Ce fut le 4 septembre que Dillon arriva au défilé des Islettes. Dumouriez, parti après lui avec quinze mille hommes, s’était emparé de Grand-Pré, un peu avant, fermant ainsi le principal passage de l’Argonne.

Quatre jours après, le 7, le général Dubourg se portait au Chêne-Populeux, afin de défendre le nord de la forêt contre toute invasion des Impériaux.

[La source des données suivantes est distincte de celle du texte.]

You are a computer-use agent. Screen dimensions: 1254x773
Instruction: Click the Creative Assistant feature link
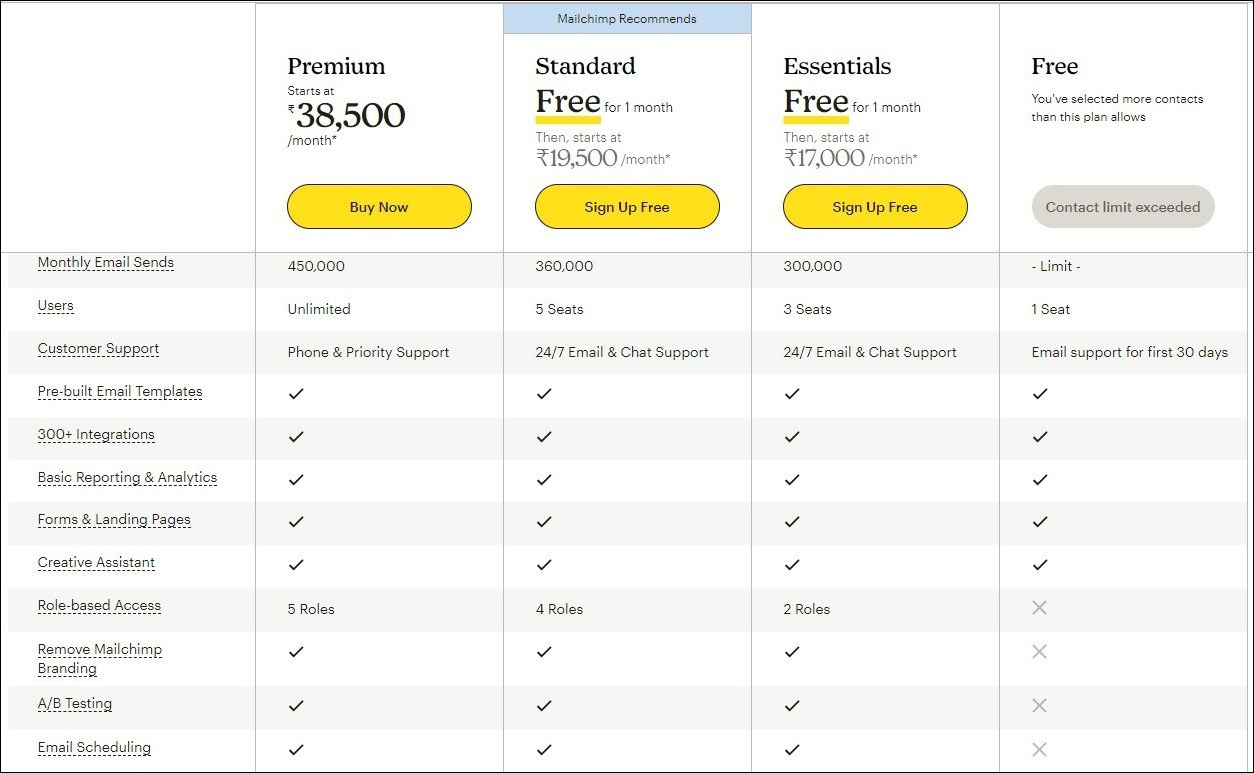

Aussitôt on se hâtait de faire des abatis, de construire des retranchements, de palissader les sentiers, d’établir des batteries pour clore ces défilés. Celui de Grand-Pré devint un véritable camp, avec ses troupes disposées sur l’amphithéâtre des hauteurs et dont l’Aire formait la tête.

À ce moment, sur cinq des portes de l’Argonne, quatre étaient barrées comme des poternes de citadelle avec leur herse descendue et leur pont-levis relevé.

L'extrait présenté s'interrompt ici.